The input: Begin

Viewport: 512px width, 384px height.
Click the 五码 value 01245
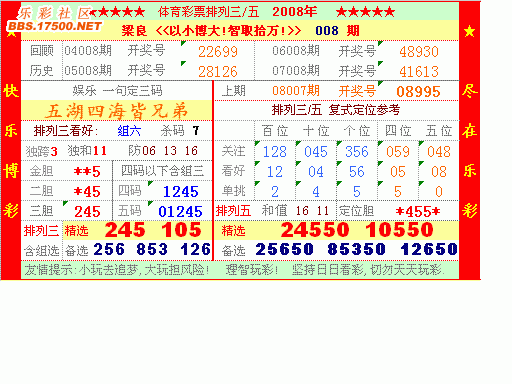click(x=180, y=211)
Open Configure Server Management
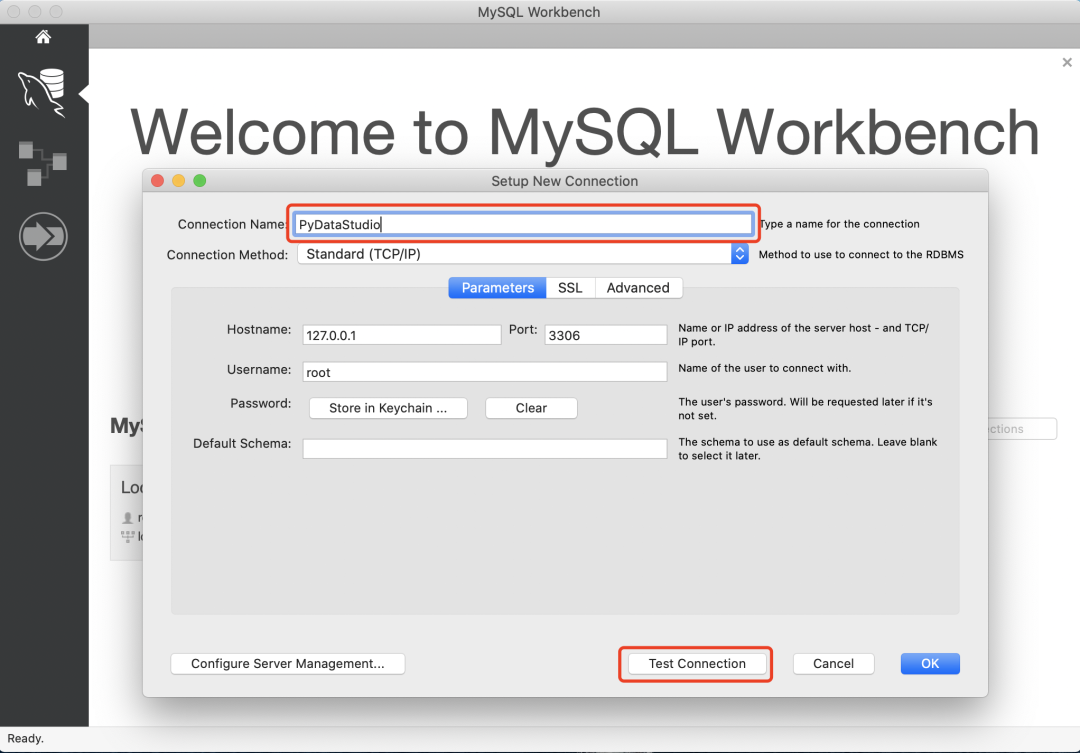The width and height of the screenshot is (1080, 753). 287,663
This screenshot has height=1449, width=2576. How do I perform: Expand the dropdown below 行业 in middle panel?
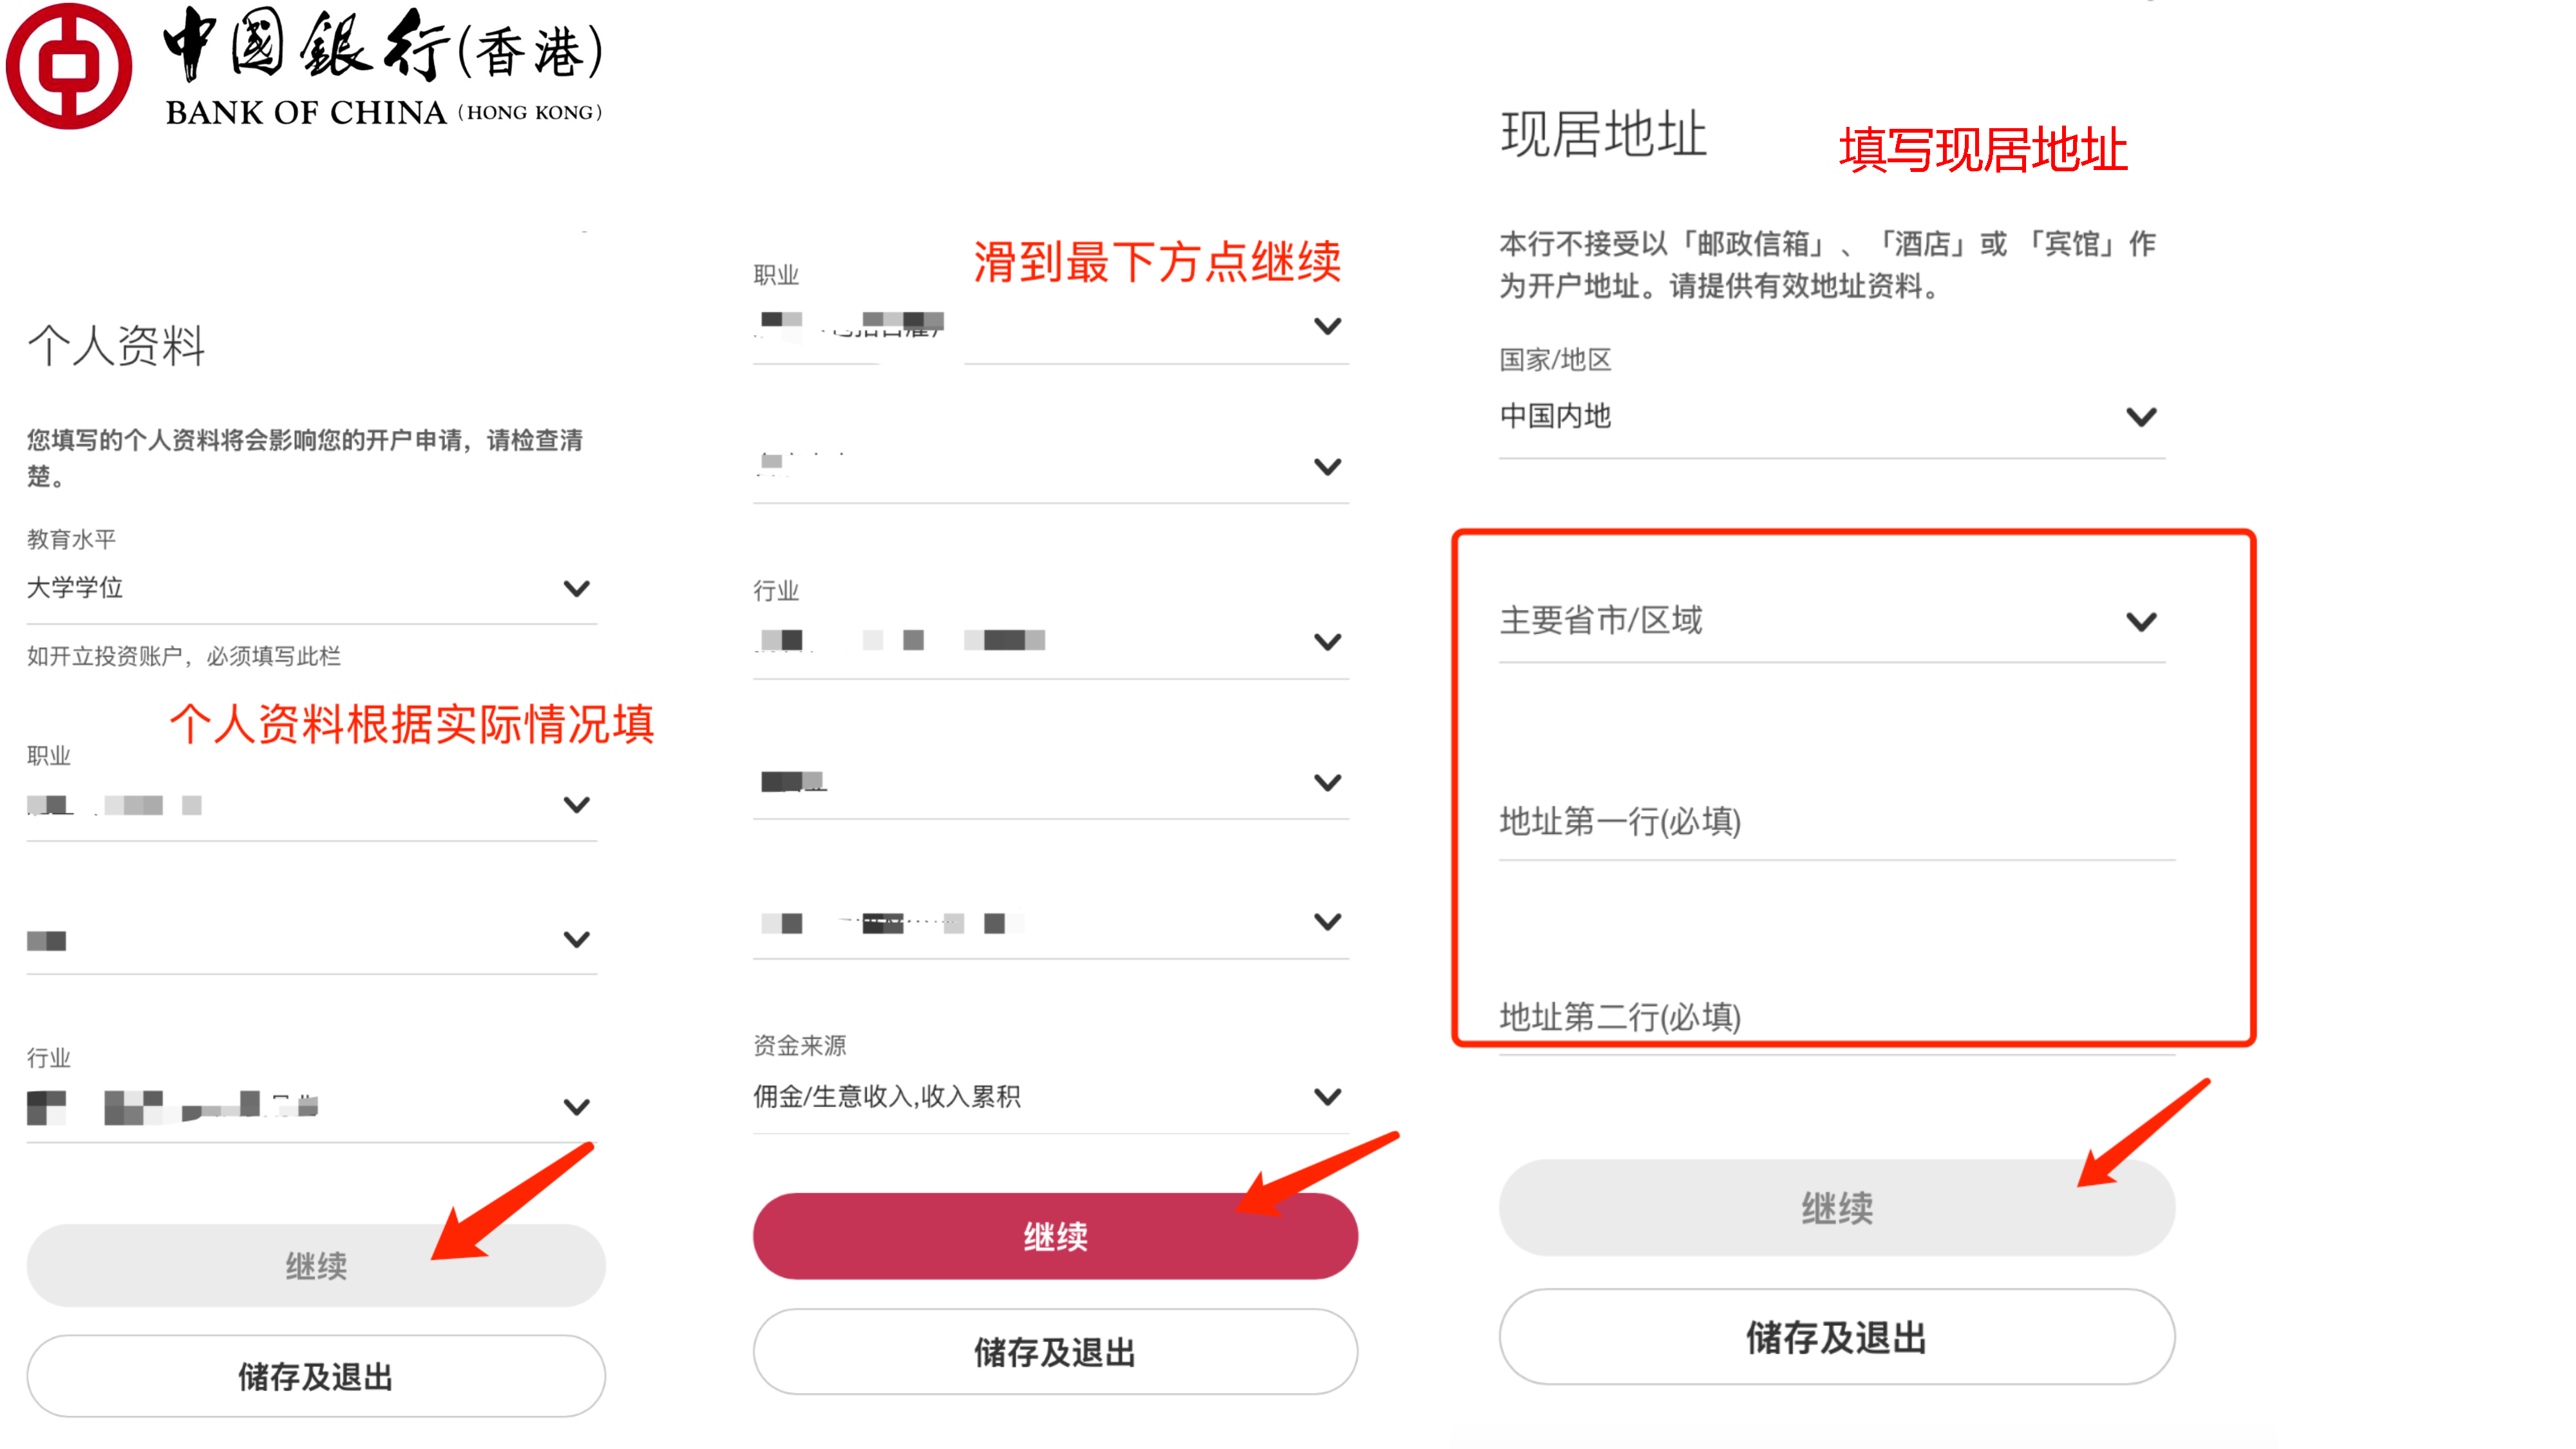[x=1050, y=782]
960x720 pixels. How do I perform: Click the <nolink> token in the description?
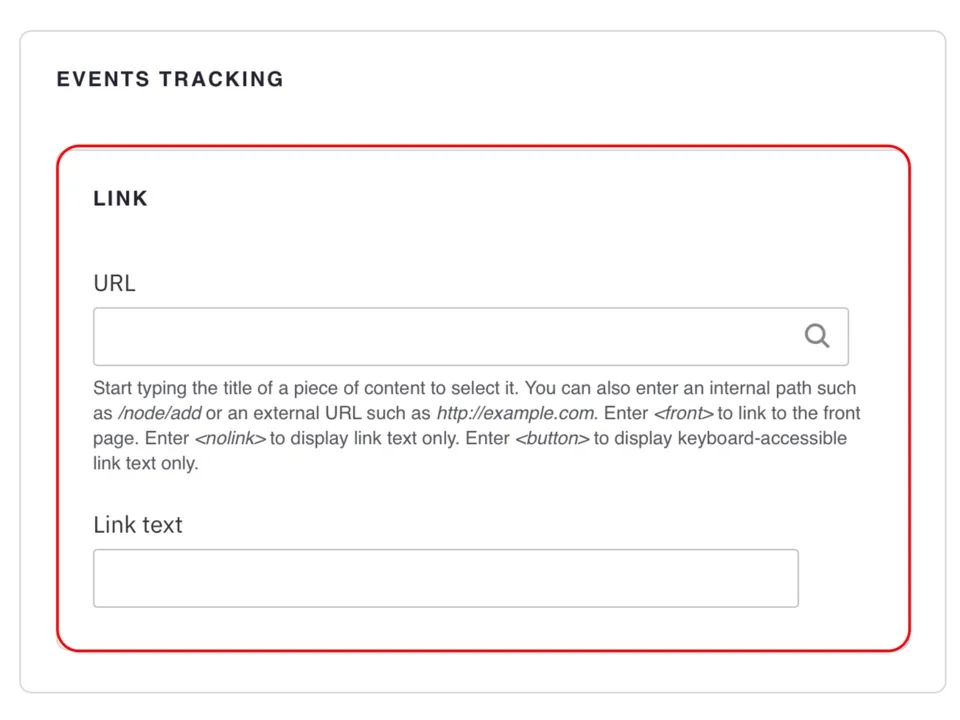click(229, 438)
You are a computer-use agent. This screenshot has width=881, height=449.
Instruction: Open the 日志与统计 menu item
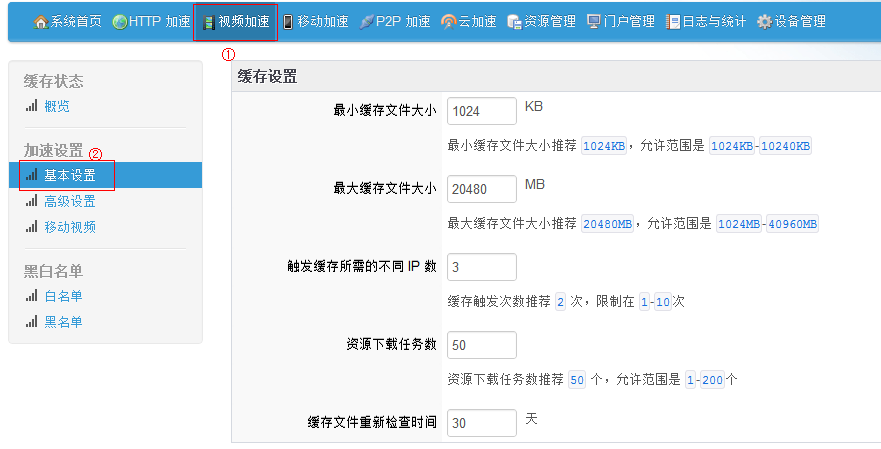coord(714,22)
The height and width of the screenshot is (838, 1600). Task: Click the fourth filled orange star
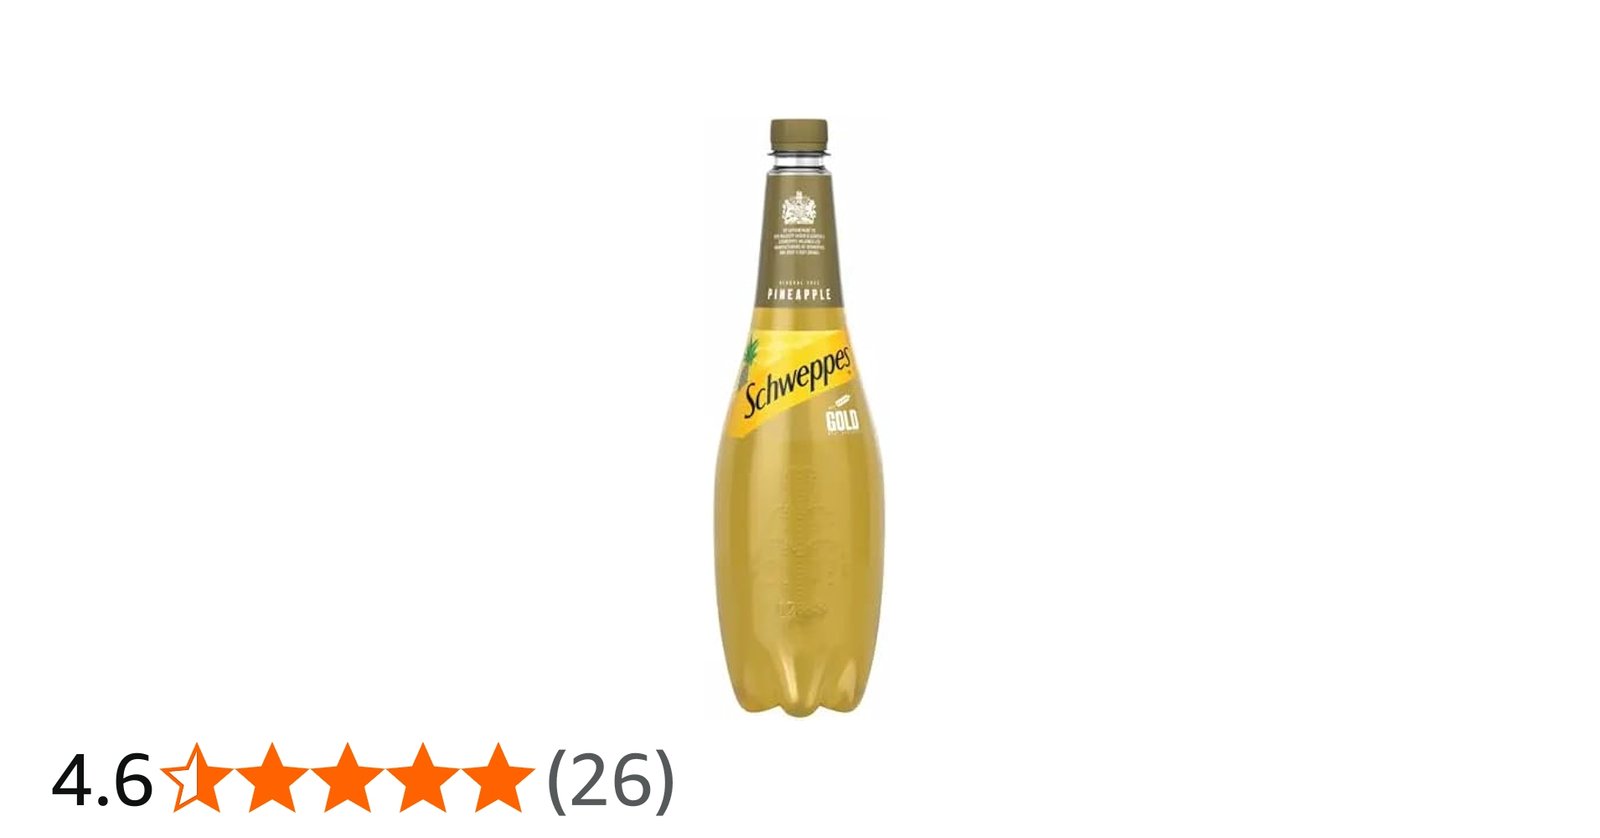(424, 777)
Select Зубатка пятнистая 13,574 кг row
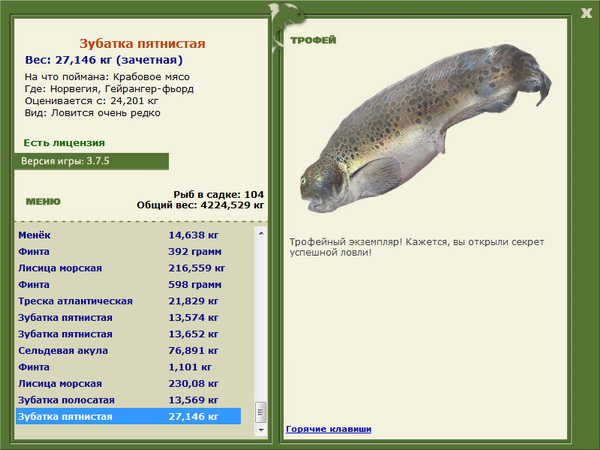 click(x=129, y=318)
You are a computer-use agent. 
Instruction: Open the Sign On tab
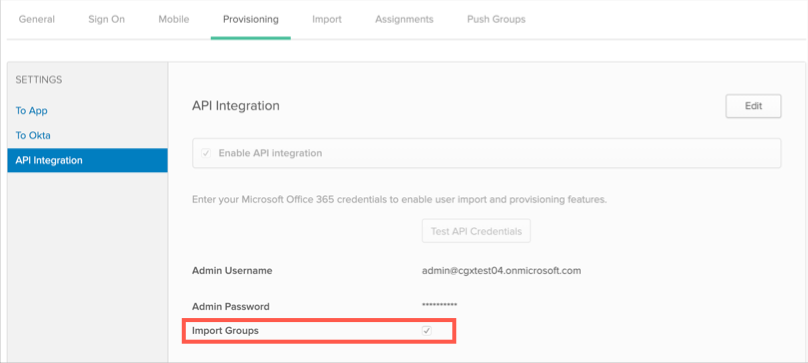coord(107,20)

The input: End

§ **What is required**
Starting from the records above, copy each line where the string "agent" is found.

§ **Answer for this exercise**
You are a computer-use agent. This screenshot has width=881, height=449.
You are a computer-use agent. 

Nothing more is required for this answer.